THE PROBLEM |
Beginning at the line that holds "Open Carina sneaker with black formstrip" and continuing to the last line of the data below, transcribe every line word for word, without pictures.

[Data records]
____

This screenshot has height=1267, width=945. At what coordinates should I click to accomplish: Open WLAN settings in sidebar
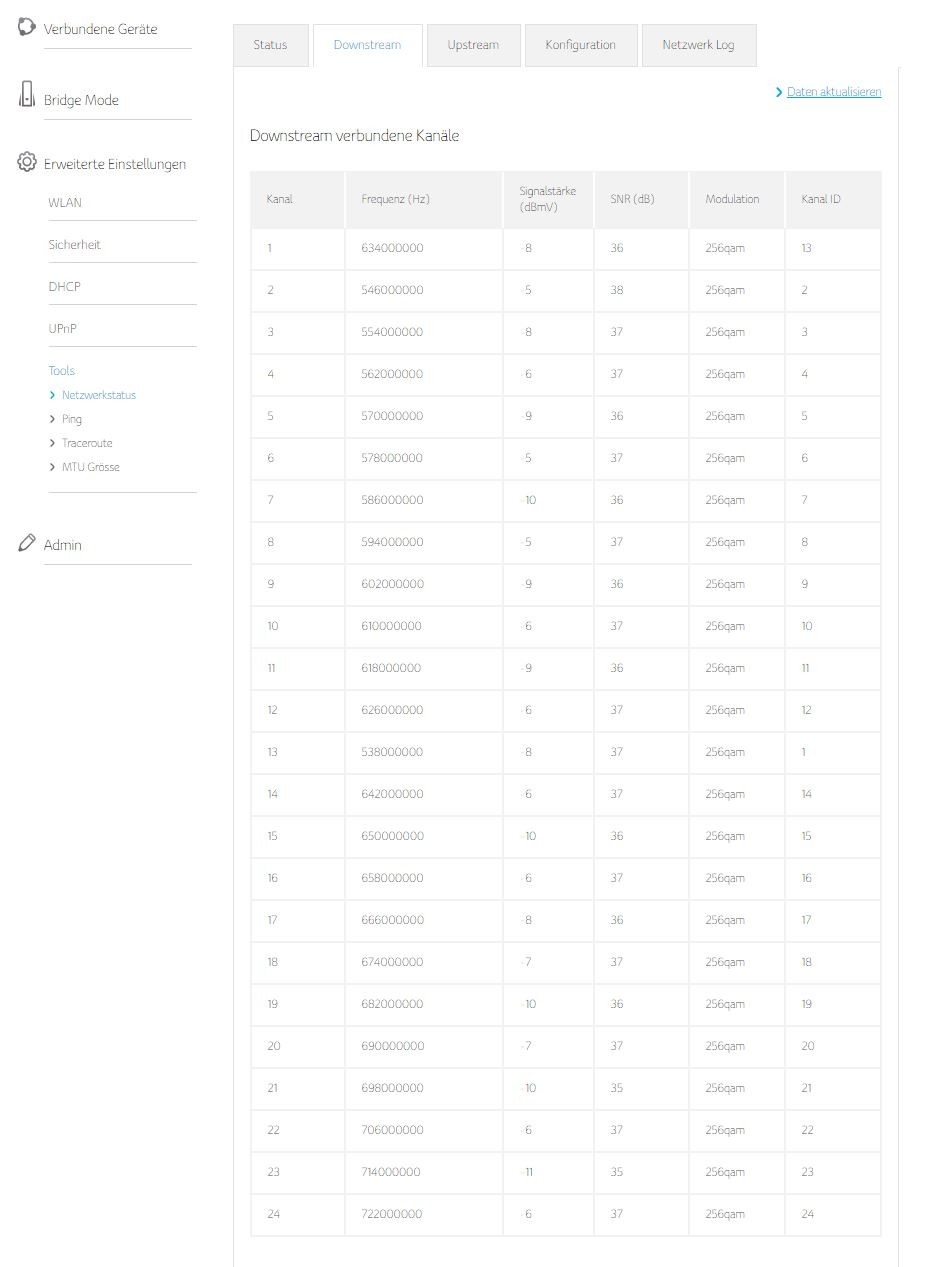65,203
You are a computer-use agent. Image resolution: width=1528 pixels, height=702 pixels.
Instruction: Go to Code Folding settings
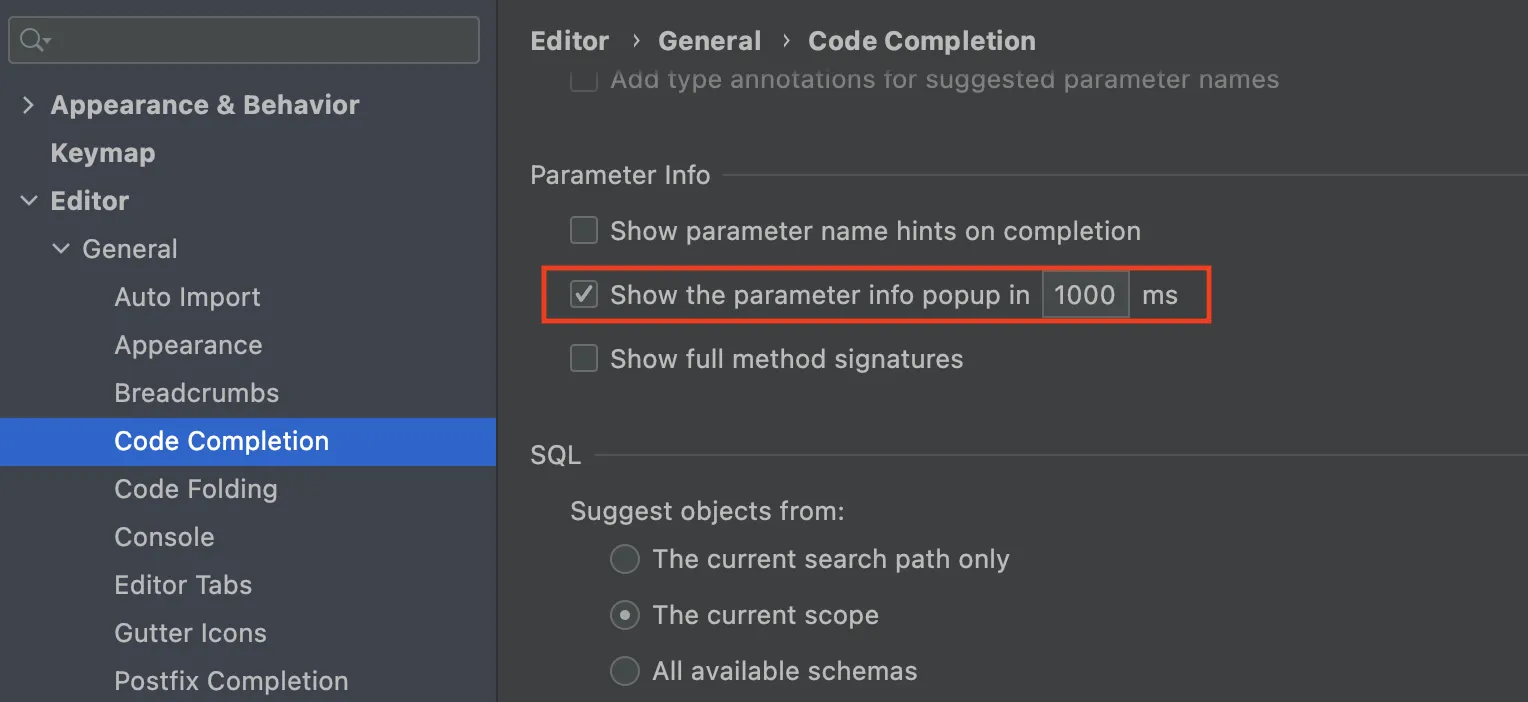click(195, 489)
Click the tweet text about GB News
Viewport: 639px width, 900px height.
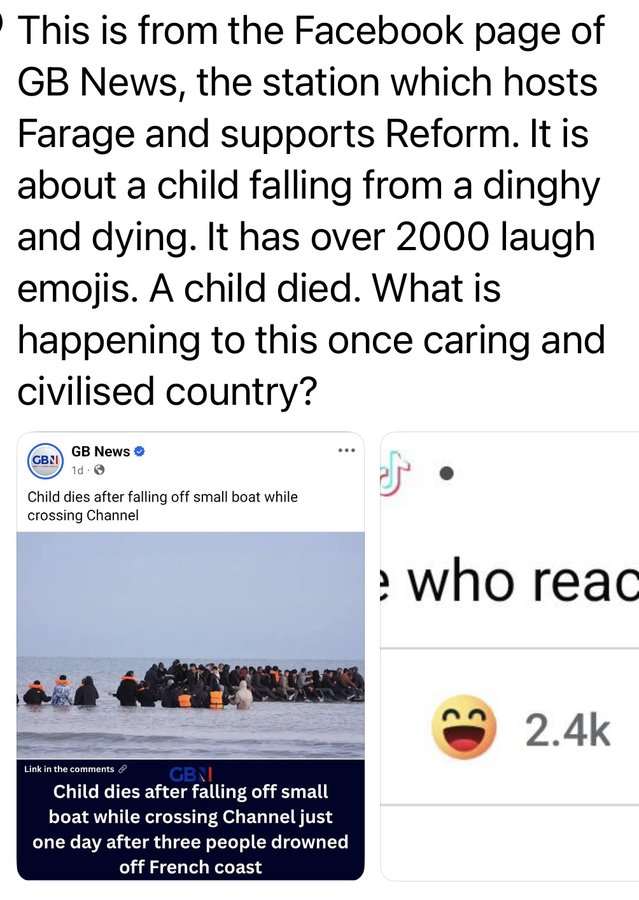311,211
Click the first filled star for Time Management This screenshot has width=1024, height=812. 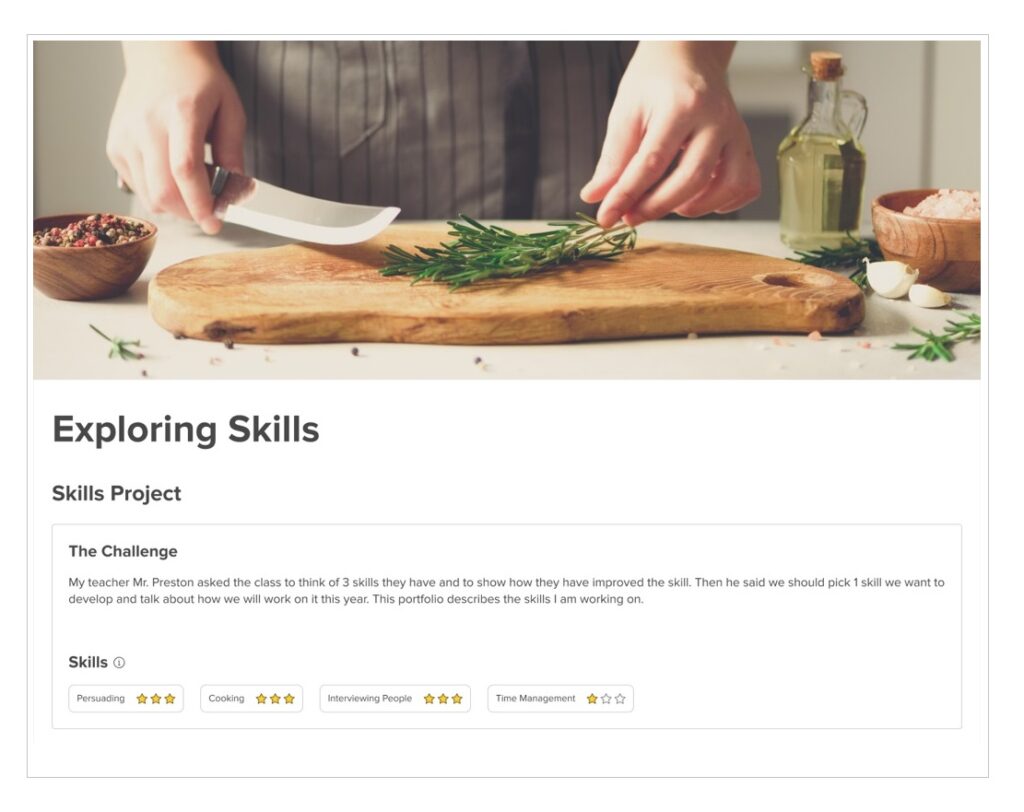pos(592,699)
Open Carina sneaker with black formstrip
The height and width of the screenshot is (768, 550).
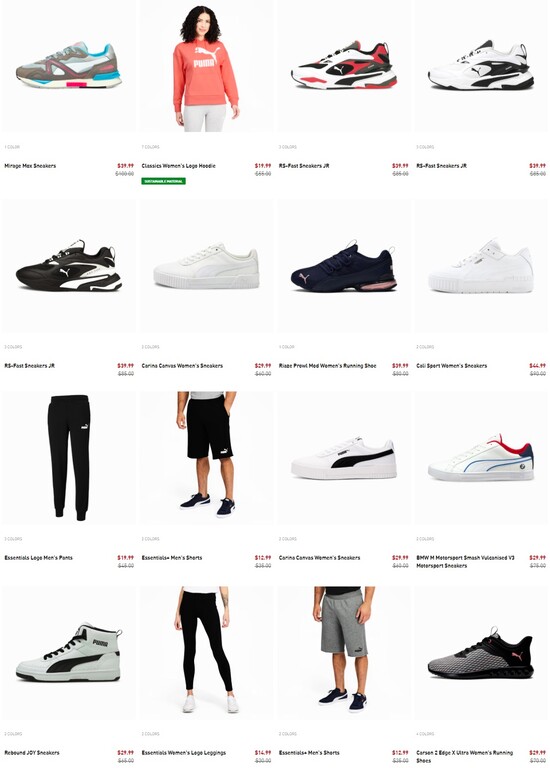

____

SOLVED EXERCISE |
Open Carina sneaker with black formstrip
The height and width of the screenshot is (768, 550).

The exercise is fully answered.